### [Material for this task]
--*--

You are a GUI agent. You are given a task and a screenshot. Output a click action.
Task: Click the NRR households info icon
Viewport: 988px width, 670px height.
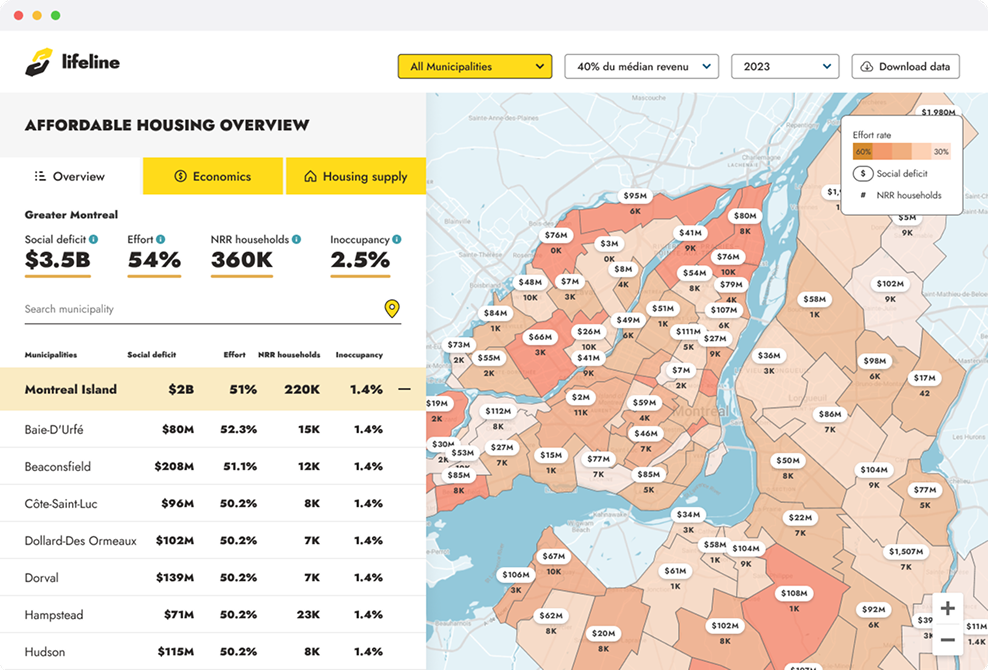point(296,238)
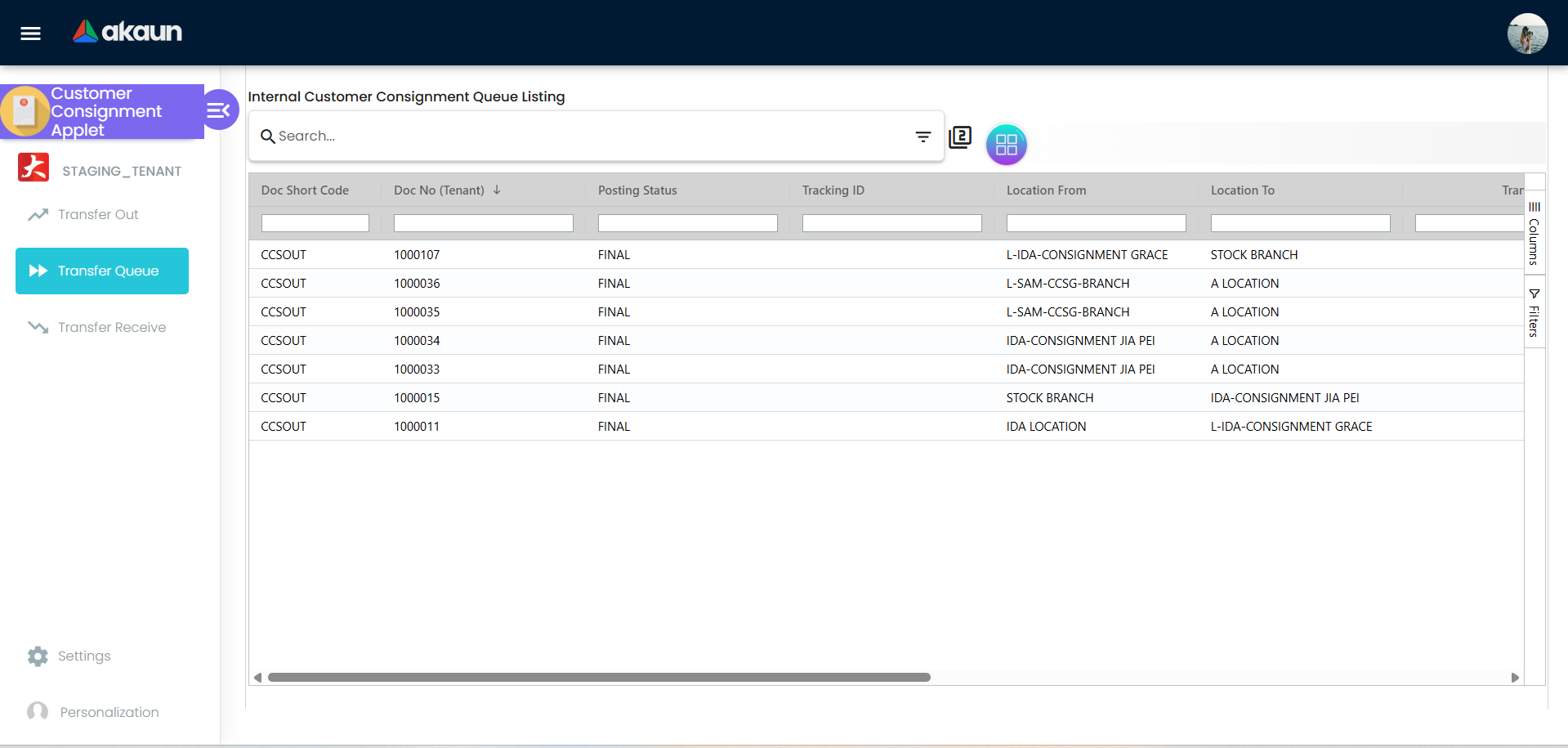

--*--

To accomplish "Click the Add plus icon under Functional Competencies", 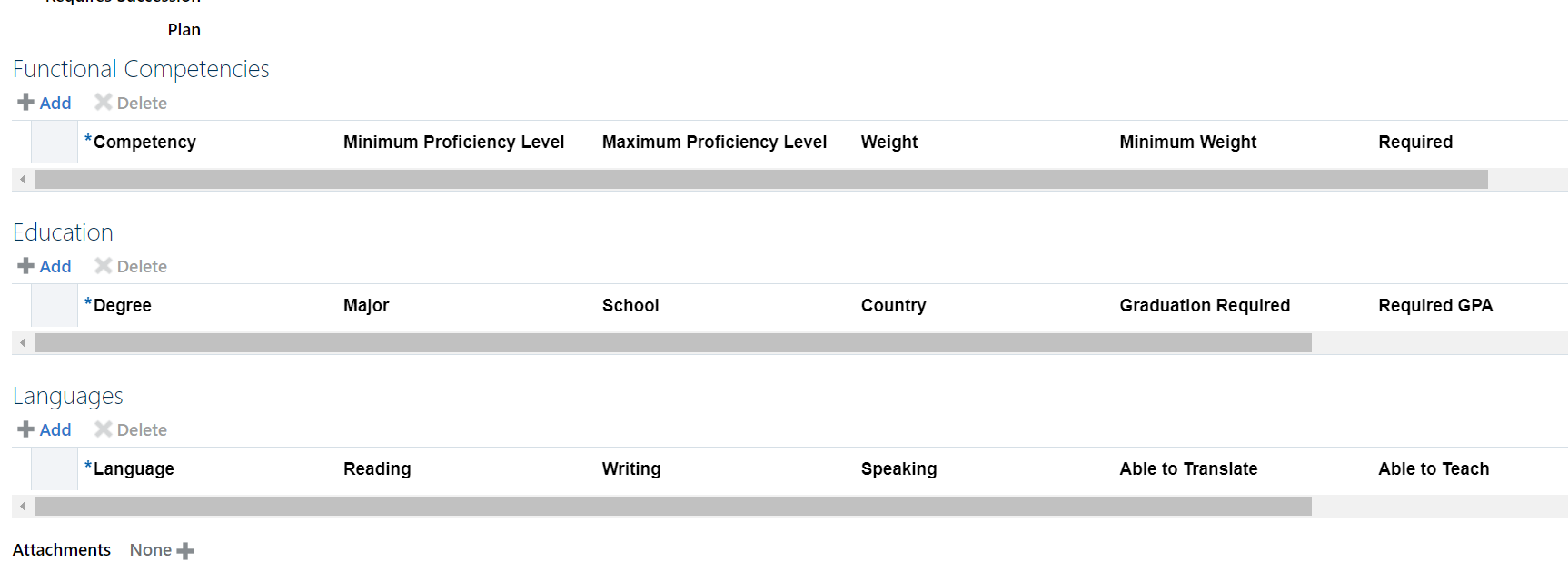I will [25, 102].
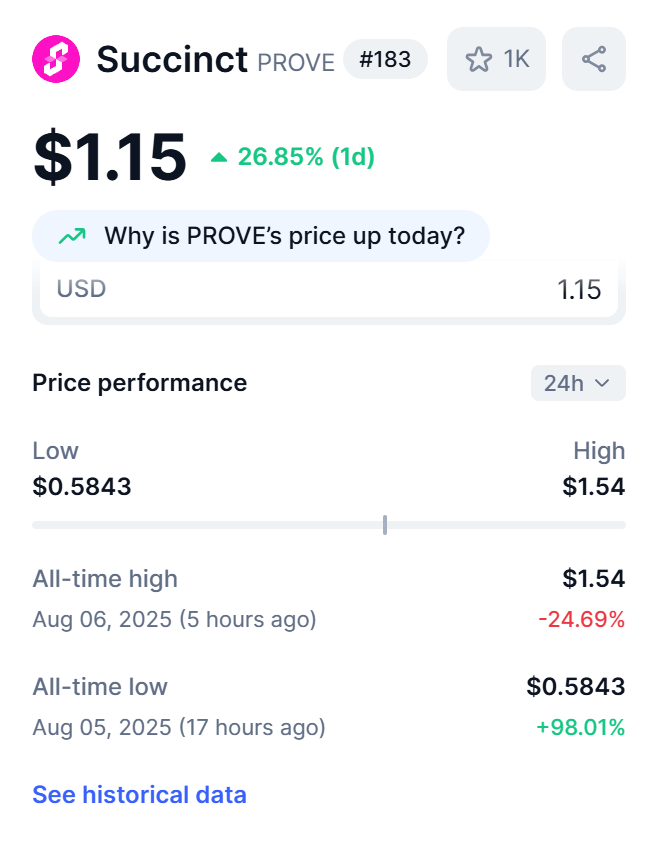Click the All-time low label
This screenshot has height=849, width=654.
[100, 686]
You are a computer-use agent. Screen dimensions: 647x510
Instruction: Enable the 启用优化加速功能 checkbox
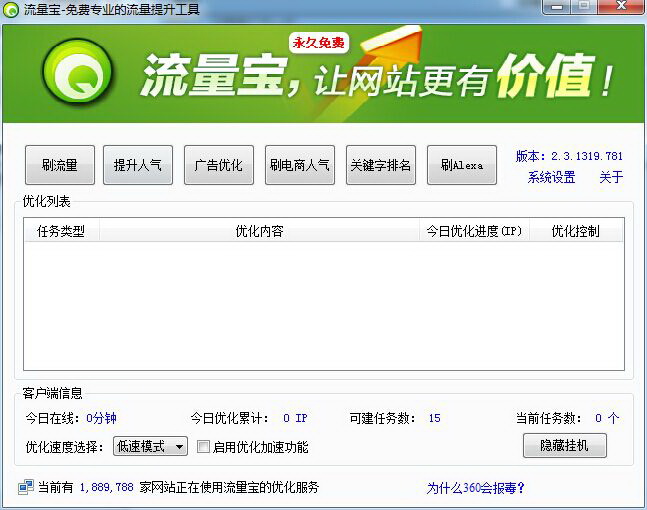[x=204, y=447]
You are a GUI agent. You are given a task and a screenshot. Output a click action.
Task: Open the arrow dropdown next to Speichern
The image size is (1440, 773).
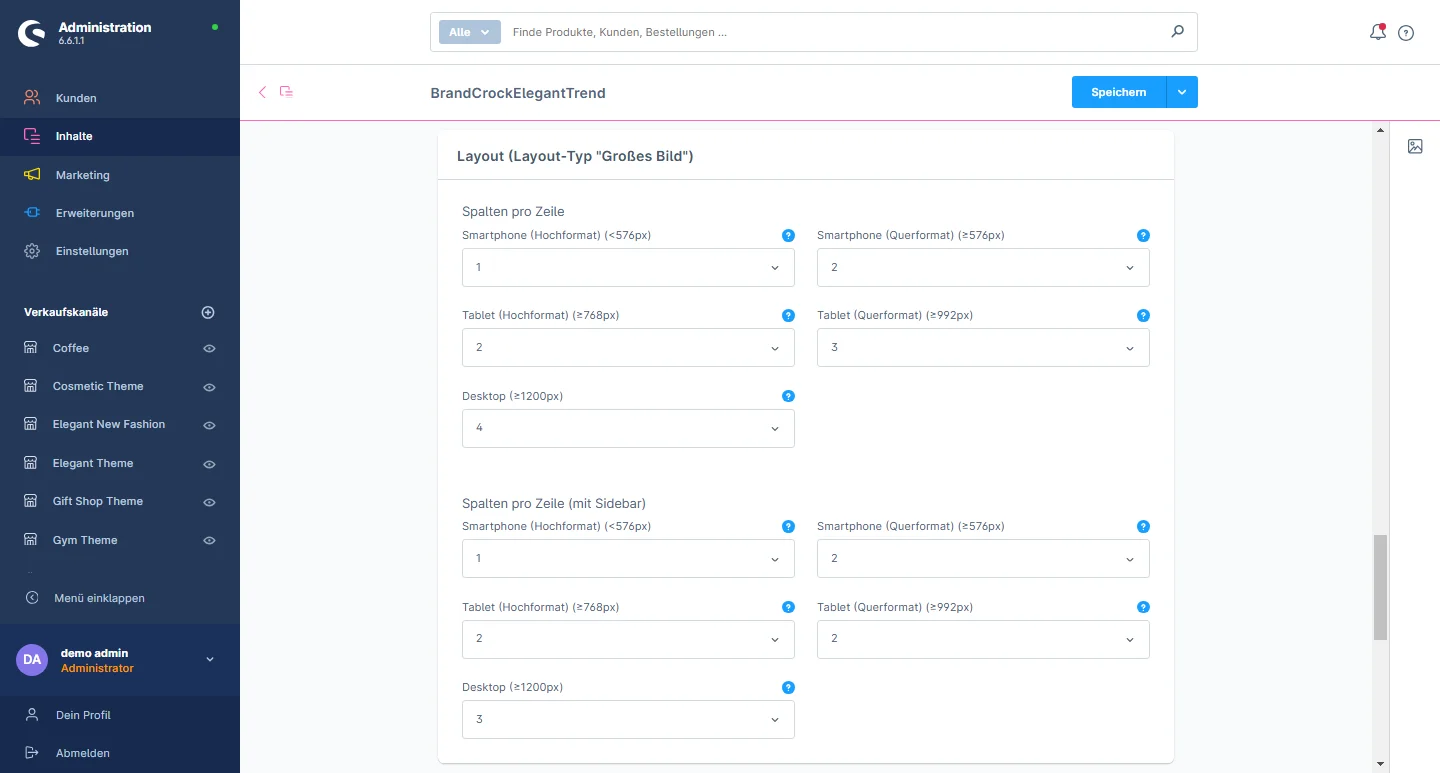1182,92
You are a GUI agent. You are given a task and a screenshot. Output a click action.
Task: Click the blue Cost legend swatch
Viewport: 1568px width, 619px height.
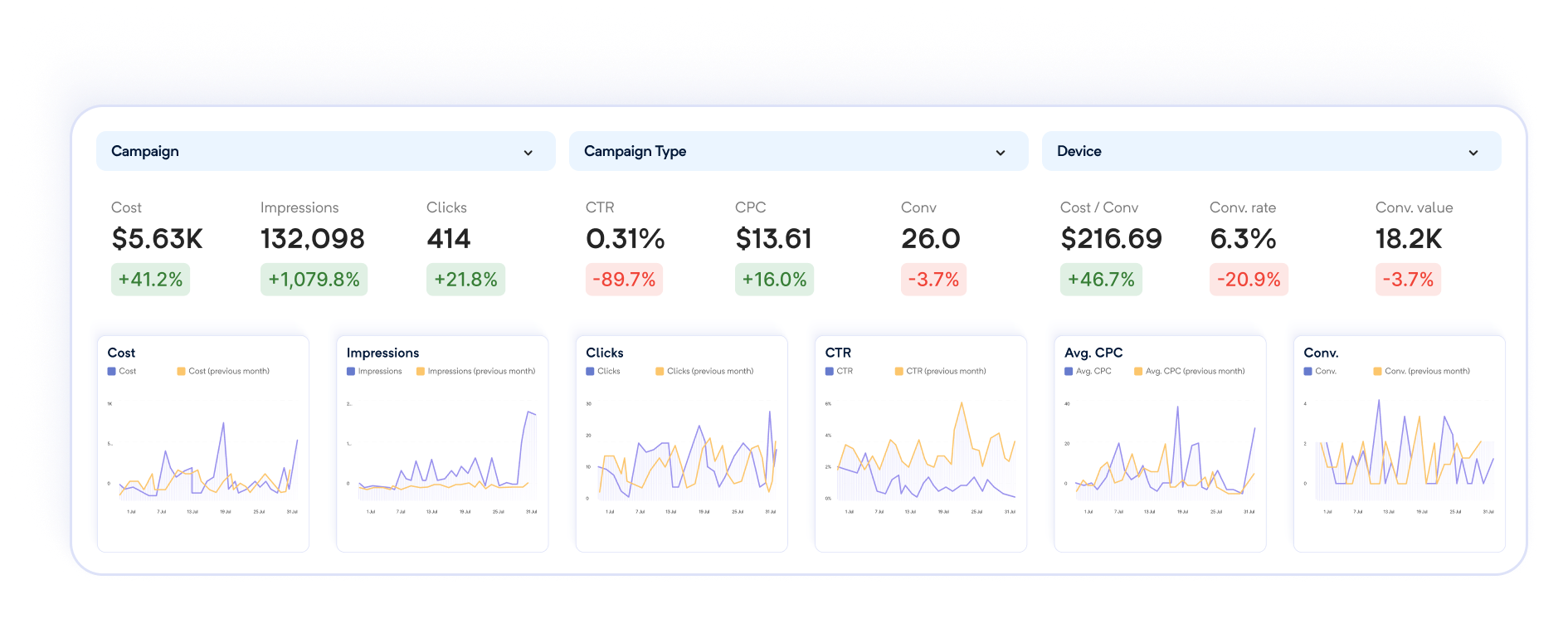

--*--

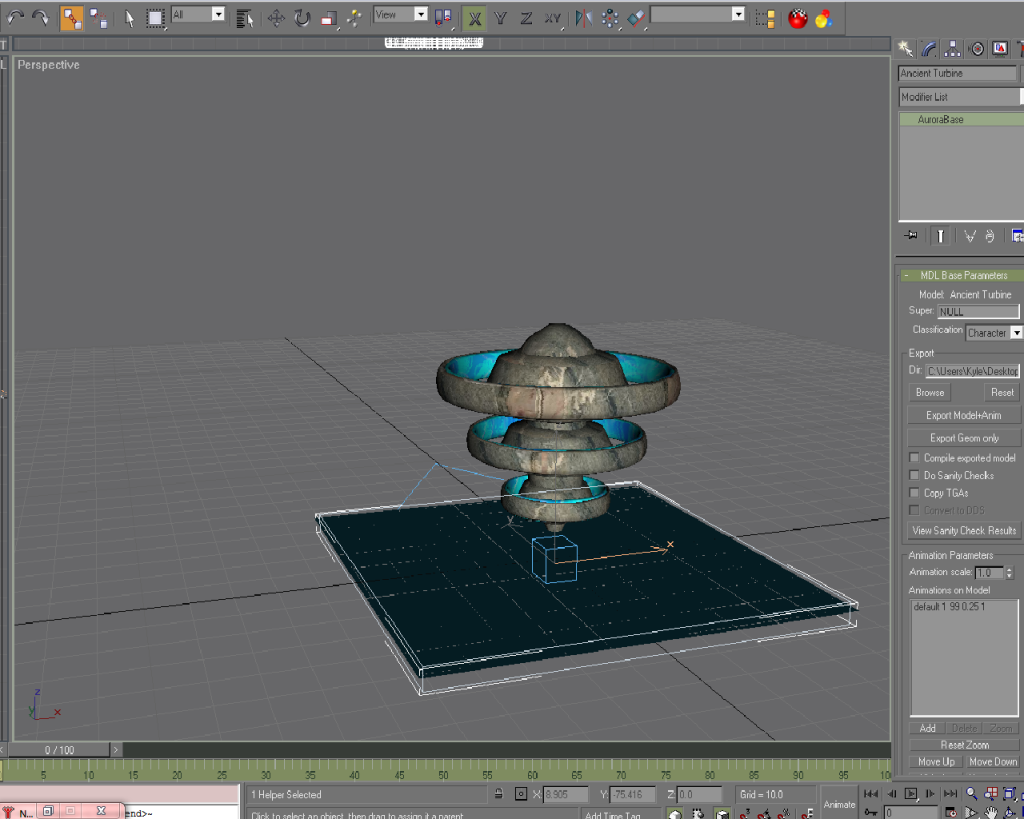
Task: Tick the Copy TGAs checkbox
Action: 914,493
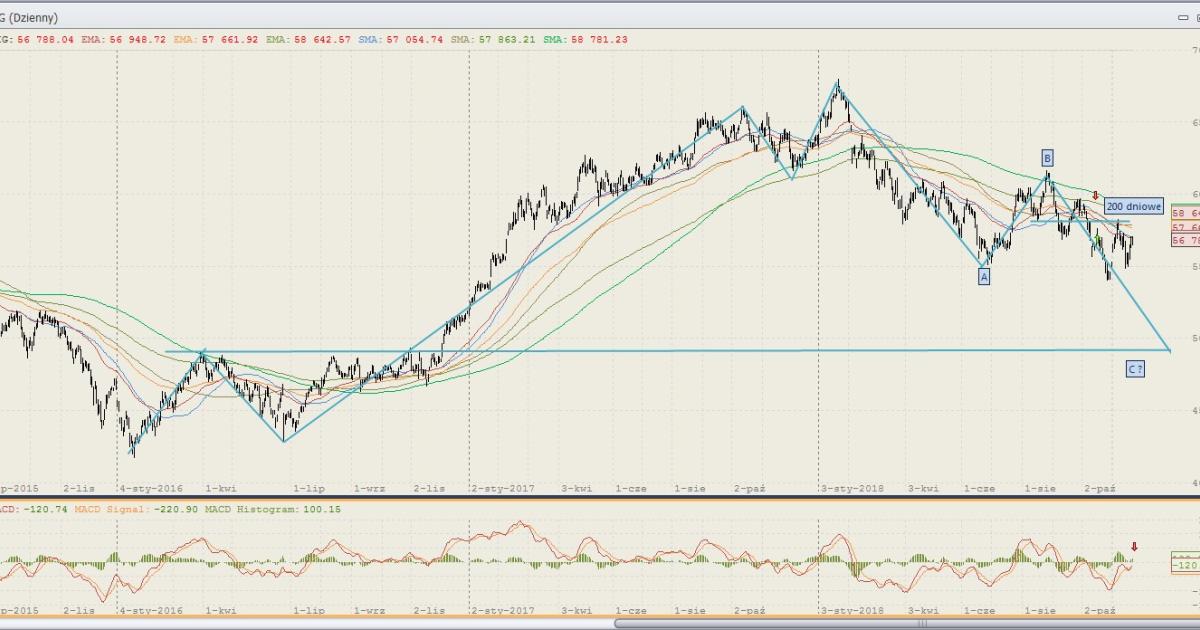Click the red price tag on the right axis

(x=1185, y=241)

--*--

Would you transcribe the lines above exactly, going from the line bearing "Task: Open the" through the line bearing "Viewport: 1568px width, 619px height.", and drop the pictures from the copy?

Task: Open the arrow dropdown next to Speichern
The image size is (1440, 773).
1182,92
You are a GUI agent. You are given a task and a screenshot. Output a click action.
Task: Click the blue Cost legend swatch
Viewport: 1568px width, 619px height.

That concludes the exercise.